El clima húmedo los obligó a buscar agua y un sitio fresco. Entraron a un
minisúper para aprovechar el aire acondicionado y conseguir bebidas.
Él
se acercó a Pato; lo miró como la vez que se habían conocido en una biblioteca
con un tablero de ajedrez de por medio. Oliver lo recibió con una mirada cálida
y amenazante. Pato sabía que todos los animales adoptan una postura agresiva cuando se sienten
amenazados. Él le propuso una partida rápida. Accedió.
Había
algo raro en sus movimientos. Parecía que perdía piezas importantes a propósito.
Primero cedió un alfil que amenazaba con jaque, luego una torre, luego un
caballo. A la reina la defendía como si de eso dependiera su vida. Incluso dejó
descubierto al rey cuando se lanzaba al ataque; eso lo obligaba a defender y le
daba un movimiento para recomponer la defensa, pero aún así era demasiado
arriesgado.
Hacia
el final de la partida, los dos estaban demasiado arrinconados, a un solo
error. Entonces él hizo un movimiento que sacó a Pato de concentración: Ella
llegó a la mesa donde jugaban y él le lanzó una sonrisa de penumbra y ceniza.

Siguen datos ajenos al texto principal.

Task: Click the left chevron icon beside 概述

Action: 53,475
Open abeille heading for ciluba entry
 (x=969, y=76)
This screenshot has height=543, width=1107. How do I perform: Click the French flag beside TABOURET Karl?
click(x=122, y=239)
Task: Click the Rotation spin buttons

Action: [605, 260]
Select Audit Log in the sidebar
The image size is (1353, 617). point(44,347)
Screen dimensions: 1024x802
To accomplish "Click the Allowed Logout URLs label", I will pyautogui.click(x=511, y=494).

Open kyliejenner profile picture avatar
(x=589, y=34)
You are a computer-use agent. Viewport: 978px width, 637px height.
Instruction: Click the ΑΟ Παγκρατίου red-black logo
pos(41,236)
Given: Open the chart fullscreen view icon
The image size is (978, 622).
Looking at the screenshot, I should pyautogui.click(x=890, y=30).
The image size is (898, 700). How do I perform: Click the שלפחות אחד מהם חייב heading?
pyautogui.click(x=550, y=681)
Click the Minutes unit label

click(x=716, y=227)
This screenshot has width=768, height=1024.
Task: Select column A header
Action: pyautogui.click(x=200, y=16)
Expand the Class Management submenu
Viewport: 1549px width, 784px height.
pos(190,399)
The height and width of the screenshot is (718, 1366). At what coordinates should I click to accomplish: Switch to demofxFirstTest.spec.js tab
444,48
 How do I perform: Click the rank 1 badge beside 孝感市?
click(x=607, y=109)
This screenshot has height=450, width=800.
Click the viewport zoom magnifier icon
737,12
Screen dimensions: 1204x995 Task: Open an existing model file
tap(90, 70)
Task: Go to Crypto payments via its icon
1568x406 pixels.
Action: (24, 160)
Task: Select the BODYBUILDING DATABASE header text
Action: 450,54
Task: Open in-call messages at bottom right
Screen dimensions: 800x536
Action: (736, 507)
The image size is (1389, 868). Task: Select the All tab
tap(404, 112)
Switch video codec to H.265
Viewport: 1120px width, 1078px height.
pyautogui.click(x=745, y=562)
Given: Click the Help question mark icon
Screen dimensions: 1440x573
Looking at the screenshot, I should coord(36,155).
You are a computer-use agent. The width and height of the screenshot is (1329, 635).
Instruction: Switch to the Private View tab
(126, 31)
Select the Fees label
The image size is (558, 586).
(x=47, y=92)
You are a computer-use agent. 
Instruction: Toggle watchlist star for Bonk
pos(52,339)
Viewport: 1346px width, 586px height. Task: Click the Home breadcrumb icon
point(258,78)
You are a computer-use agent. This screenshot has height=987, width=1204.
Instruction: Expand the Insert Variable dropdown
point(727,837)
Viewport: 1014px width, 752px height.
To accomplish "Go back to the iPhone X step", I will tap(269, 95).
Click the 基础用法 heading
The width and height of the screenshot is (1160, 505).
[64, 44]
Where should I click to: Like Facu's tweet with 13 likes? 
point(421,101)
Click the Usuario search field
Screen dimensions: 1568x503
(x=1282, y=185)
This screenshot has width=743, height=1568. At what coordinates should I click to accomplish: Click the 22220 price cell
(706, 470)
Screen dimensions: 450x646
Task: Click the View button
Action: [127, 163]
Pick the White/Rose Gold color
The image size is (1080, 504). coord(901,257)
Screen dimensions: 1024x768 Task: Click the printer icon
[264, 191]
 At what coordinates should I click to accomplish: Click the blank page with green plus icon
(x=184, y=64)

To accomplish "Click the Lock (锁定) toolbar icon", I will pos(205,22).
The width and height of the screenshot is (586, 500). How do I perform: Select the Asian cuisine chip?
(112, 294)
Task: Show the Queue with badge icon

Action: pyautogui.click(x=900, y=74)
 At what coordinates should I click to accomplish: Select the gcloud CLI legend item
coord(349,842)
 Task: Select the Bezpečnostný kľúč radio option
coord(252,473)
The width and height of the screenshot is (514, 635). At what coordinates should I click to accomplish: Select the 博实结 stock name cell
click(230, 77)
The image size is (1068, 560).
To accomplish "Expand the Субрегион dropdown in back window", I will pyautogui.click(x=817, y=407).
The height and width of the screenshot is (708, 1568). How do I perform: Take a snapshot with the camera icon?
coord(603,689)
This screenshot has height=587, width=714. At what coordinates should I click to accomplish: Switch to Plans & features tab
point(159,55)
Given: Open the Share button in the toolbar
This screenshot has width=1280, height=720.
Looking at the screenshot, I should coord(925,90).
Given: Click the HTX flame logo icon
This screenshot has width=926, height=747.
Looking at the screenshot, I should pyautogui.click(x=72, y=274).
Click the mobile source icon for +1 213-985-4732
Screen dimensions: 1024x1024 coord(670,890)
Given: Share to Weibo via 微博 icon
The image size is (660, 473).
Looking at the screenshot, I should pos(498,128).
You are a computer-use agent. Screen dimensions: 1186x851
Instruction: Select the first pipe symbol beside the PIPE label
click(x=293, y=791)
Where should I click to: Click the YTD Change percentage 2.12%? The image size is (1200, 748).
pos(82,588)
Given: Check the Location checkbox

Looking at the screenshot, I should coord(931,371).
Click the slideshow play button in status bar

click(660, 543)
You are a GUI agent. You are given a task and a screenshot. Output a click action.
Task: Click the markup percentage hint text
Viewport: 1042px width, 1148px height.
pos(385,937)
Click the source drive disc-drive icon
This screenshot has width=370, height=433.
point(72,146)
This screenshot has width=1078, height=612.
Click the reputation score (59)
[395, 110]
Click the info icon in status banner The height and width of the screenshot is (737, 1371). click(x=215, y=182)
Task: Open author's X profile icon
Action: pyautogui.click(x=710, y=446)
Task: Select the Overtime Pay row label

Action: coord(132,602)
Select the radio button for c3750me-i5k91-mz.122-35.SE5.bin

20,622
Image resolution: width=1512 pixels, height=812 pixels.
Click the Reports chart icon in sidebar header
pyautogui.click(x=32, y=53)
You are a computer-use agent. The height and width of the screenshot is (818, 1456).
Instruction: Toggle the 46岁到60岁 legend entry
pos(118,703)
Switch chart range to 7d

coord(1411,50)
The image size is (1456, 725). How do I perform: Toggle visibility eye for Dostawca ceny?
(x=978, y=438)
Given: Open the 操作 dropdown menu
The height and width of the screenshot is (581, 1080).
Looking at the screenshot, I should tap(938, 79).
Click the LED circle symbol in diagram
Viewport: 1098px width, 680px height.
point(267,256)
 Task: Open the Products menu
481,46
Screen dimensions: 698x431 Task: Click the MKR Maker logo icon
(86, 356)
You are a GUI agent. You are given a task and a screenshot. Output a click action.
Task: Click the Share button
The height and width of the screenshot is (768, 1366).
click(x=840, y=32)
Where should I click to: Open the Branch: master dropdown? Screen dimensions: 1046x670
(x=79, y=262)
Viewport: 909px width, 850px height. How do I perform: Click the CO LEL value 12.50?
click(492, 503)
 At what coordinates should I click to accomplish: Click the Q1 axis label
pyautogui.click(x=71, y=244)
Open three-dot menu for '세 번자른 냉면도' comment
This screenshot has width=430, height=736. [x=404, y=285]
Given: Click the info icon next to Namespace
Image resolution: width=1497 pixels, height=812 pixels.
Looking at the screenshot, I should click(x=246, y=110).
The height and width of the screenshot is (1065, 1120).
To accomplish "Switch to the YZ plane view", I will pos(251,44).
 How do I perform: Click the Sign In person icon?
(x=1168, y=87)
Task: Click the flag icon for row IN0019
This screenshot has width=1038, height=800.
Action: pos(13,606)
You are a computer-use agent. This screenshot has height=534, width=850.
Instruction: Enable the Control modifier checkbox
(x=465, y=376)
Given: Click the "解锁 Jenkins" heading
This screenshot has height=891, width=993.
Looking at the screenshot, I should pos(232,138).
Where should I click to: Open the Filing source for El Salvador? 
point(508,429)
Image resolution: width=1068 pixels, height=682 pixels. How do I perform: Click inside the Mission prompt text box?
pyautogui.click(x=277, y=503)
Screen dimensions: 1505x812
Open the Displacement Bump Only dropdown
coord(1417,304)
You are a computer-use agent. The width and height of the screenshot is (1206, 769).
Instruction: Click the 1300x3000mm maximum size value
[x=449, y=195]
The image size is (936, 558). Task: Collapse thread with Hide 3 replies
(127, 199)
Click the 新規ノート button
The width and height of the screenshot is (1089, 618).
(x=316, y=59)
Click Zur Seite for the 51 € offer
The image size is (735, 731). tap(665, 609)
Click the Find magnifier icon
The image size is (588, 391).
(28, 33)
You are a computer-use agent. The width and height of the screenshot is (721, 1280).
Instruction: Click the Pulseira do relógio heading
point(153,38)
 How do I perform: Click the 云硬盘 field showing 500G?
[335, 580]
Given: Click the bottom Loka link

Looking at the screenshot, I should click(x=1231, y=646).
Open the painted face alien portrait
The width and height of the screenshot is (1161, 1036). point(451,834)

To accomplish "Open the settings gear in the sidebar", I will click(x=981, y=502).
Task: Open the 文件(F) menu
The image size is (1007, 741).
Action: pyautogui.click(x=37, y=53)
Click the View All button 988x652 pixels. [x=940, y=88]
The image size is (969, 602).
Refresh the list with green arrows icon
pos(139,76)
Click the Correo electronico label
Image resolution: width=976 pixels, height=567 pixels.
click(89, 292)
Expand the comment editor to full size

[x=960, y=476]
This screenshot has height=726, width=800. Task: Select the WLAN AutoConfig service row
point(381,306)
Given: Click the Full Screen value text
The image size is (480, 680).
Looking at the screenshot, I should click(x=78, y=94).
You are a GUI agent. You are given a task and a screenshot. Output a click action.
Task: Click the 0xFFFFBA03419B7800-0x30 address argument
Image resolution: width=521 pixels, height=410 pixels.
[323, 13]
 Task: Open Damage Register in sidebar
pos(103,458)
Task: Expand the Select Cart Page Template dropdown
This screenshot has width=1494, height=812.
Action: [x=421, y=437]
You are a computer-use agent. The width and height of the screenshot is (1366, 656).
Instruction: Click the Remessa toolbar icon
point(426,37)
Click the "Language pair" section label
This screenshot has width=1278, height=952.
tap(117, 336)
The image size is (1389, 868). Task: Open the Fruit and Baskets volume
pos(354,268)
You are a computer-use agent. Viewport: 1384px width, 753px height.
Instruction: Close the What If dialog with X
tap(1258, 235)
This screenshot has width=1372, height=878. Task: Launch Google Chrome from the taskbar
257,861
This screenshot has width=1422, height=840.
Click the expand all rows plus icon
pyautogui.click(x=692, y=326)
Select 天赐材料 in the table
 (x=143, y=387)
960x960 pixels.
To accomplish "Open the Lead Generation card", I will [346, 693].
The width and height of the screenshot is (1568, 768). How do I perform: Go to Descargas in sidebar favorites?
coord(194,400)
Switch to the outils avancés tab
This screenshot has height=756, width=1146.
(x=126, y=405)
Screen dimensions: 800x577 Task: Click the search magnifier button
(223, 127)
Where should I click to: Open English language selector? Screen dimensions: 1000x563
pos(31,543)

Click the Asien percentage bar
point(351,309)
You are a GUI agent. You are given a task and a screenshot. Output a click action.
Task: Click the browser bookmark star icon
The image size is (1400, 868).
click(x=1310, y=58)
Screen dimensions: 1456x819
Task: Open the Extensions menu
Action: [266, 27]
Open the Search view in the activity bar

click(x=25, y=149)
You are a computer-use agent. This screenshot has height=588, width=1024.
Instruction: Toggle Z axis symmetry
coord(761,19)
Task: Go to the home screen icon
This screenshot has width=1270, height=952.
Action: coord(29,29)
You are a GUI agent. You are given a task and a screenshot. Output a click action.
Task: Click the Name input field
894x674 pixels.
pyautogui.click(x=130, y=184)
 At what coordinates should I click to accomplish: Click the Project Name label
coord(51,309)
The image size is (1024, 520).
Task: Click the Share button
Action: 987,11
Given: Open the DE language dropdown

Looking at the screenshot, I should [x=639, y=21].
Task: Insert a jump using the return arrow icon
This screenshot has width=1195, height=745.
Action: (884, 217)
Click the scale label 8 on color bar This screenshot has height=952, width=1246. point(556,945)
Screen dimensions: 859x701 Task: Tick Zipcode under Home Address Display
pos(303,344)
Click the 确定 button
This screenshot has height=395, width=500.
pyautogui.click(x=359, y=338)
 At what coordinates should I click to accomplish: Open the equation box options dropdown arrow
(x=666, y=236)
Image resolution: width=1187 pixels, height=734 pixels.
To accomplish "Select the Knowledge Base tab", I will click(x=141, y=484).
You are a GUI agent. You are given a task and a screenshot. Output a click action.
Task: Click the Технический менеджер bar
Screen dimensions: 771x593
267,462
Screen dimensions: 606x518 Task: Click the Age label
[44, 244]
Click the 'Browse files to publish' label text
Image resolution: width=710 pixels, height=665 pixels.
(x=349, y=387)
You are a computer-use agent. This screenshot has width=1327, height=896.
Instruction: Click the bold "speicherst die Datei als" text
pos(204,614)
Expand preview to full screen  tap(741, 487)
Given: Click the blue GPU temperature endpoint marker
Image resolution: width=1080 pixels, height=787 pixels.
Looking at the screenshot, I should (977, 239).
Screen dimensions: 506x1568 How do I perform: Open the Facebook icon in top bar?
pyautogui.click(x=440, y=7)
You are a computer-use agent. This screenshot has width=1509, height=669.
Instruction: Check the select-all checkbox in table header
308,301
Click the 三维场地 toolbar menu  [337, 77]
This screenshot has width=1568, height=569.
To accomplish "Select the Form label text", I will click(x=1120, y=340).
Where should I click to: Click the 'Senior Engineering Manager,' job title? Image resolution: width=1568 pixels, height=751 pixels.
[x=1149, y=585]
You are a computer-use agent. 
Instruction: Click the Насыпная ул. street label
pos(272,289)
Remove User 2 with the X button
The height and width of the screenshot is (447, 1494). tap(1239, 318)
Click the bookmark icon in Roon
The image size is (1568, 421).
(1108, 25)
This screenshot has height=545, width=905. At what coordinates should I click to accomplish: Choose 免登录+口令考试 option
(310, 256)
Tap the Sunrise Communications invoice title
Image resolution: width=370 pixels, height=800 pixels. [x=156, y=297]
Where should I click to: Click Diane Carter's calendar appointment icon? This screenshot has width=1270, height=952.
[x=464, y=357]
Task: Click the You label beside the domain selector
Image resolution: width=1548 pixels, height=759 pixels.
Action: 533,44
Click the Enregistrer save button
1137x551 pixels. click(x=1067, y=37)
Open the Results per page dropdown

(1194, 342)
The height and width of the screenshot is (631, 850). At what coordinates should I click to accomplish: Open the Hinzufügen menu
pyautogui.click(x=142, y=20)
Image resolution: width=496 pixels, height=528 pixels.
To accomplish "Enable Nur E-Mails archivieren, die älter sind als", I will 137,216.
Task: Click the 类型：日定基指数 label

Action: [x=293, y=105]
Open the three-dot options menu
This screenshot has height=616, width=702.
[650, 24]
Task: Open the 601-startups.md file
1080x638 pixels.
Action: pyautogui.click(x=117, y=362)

Entonces acomodó una pieza con la que obviamente atacaría al rey y dejó
descubierta a la reina. Pato, temeroso de que la reina le pudiera dar el juego
a su adversario, mordió el anzuelo: capturó a la reina y olvidó proteger al
rey.
Oliver
le anunció que ya debía irse, que tomaría un bus en una calle cercana y se
largaba. Pato agradeció en silencio.
Lo
acompañaron a la parada del autobús. Se despidieron de él educadamente. Ella
sentía que había logrado su cometido al orillarlo a aceptar que lo acompañaran
a esa esquina para abandonarlo allí como una mascota inútil.
Pato
tan sólo sentía alivio de que eso hubiera acabado. Irían a un hotel, se
ducharían y reanudarían la historia dejada recientemente en stand by.
Notaron que él los miraba a la distancia. «Si quiere torturarse allá, él».
Entraron a un hotel, pagaron el cuarto y se apresuraron. Se desnudaron
torpemente y con prisa. Pato no se preocupó de que el cuerpo de ella oliera aún
a sexo y de que su humedad, que comenzaba a secarse un poco, hubiera sido
provocada por alguien más: la necesitaba ya.
«Vamos
a jugar un poco» propuso Sara. Le pidió a Pato que la amarrara o que, mínimo le
cubriera los ojos con algo, que no fuera inmediatamente a penetrarla. Él intentó
complacerla. Improvisó una atadura con su cinturón, pero no encontró con qué
cubrirle los ojos. Ella notó que la erección de Pato variaba, entre la
concentración por no herirla y la tentación de disponer de un cuerpo vulnerable
que acrecentaba su ansiedad por entrar en ella, el cuerpo de su amante vacilaba
frustrantemente.
«Ahórcame»
le pidió a Pato cuando comenzó a penetrarla.Accedió temeroso. Era inútil, no
apretaba lo suficiente su cuello, no le cortaba la respiración de forma
adecuada y perdía el ritmo al momento de hacerlo. Tenía la necesidad de sentirse
al borde de la muerte, para ello requería quien la guiara perfectamentea esa
frontera, que no la dejara en el otro lado pero que no la guardara mucho en
éste.
Media
hora más tarde, abrió los ojos todo lo que pudo, se le notaban acuosos y
desesperados. «No puedo. No lo siento. No».